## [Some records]
* START *

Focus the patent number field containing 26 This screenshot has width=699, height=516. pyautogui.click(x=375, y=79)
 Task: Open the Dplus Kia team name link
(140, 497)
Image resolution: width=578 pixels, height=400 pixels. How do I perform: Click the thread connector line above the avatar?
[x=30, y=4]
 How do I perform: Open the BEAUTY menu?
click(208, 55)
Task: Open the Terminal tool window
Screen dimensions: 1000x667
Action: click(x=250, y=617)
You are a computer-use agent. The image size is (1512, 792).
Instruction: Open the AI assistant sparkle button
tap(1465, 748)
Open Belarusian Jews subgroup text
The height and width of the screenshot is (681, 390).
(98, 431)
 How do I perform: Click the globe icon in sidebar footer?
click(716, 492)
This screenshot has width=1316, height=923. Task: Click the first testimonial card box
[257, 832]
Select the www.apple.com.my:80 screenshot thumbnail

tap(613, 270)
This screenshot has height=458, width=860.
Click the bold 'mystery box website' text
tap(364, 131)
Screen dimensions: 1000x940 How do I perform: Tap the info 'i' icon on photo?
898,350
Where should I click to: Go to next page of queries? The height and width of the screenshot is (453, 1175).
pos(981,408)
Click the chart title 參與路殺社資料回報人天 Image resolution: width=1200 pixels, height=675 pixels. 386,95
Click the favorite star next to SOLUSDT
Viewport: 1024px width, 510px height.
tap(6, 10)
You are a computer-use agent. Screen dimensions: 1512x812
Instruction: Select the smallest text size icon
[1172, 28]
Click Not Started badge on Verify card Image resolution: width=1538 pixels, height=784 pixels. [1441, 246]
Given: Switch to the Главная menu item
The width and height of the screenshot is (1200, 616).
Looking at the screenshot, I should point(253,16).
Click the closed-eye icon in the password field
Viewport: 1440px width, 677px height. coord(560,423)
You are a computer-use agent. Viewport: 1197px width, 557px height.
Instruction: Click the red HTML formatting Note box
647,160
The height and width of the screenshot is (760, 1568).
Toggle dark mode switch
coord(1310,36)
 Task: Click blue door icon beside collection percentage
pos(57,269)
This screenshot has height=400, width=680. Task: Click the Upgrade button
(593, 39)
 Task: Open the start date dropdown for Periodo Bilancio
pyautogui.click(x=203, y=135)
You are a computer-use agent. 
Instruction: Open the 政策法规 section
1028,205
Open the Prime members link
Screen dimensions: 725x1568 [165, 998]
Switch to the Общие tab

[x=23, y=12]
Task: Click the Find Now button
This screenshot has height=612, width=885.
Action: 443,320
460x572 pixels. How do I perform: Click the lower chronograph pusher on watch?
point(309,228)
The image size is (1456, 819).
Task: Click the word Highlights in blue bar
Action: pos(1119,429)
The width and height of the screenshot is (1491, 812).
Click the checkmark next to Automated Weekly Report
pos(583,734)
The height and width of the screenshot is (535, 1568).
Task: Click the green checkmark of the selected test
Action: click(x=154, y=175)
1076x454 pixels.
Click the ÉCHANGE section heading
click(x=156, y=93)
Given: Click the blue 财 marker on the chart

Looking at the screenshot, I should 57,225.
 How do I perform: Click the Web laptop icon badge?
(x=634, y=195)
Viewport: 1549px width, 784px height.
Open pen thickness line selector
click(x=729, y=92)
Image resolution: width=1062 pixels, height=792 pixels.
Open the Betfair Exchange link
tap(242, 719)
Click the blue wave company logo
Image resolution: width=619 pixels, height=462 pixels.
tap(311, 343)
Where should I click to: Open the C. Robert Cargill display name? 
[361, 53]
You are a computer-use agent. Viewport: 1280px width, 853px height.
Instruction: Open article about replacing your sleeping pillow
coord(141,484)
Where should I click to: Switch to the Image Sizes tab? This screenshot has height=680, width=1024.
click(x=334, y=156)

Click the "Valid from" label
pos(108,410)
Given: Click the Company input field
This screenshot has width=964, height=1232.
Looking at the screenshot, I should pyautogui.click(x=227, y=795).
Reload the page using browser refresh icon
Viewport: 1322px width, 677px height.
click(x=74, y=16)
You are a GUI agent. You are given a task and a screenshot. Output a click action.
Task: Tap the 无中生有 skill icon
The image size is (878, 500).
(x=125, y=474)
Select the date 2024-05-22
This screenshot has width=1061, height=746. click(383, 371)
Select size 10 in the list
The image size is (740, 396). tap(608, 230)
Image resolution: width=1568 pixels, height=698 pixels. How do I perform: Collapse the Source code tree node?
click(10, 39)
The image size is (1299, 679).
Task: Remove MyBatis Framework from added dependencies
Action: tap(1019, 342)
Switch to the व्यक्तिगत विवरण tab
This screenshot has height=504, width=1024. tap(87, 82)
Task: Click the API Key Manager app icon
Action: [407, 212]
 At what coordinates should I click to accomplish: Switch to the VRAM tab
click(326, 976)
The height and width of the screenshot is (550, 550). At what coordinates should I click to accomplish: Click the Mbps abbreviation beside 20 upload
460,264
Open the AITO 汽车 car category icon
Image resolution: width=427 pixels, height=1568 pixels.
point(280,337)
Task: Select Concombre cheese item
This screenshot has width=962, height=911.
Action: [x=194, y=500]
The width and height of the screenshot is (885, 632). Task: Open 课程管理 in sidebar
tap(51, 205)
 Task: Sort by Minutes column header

* END *

## [DESCRIPTION OF THE TASK]
Copy the lines of the listing word for word, from the line with "Where should I click to: Open" to the line with "point(280,337)", including both of those lines.

## [RESPONSE TO THIS EXERCISE]
Where should I click to: Open the C. Robert Cargill display name? 
[361, 53]
You are a computer-use agent. Viewport: 1280px width, 853px height.
Instruction: Open article about replacing your sleeping pillow
coord(141,484)
Where should I click to: Switch to the Image Sizes tab? This screenshot has height=680, width=1024.
click(x=334, y=156)

Click the "Valid from" label
pos(108,410)
Given: Click the Company input field
This screenshot has width=964, height=1232.
Looking at the screenshot, I should pyautogui.click(x=227, y=795).
Reload the page using browser refresh icon
Viewport: 1322px width, 677px height.
click(x=74, y=16)
You are a GUI agent. You are given a task and a screenshot. Output a click action.
Task: Tap the 无中生有 skill icon
The image size is (878, 500).
(x=125, y=474)
Select the date 2024-05-22
This screenshot has width=1061, height=746. click(383, 371)
Select size 10 in the list
The image size is (740, 396). tap(608, 230)
Image resolution: width=1568 pixels, height=698 pixels. How do I perform: Collapse the Source code tree node?
click(10, 39)
The image size is (1299, 679).
Task: Remove MyBatis Framework from added dependencies
Action: tap(1019, 342)
Switch to the व्यक्तिगत विवरण tab
This screenshot has height=504, width=1024. tap(87, 82)
Task: Click the API Key Manager app icon
Action: [407, 212]
 At what coordinates should I click to accomplish: Switch to the VRAM tab
click(326, 976)
The height and width of the screenshot is (550, 550). At what coordinates should I click to accomplish: Click the Mbps abbreviation beside 20 upload
460,264
Open the AITO 汽车 car category icon
Image resolution: width=427 pixels, height=1568 pixels.
point(280,337)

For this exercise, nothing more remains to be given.